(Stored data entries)

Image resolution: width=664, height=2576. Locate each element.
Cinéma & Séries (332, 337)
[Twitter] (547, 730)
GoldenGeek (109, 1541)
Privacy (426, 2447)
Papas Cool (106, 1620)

→ **PROBLEM REQUIREMENTS**
Please output every record, keeping each line exact.

→ **WRITTEN ANSWER**
Image resolution: width=664, height=2576. Locate each element.
Cinéma & Séries (332, 337)
[Twitter] (547, 730)
GoldenGeek (109, 1541)
Privacy (426, 2447)
Papas Cool (106, 1620)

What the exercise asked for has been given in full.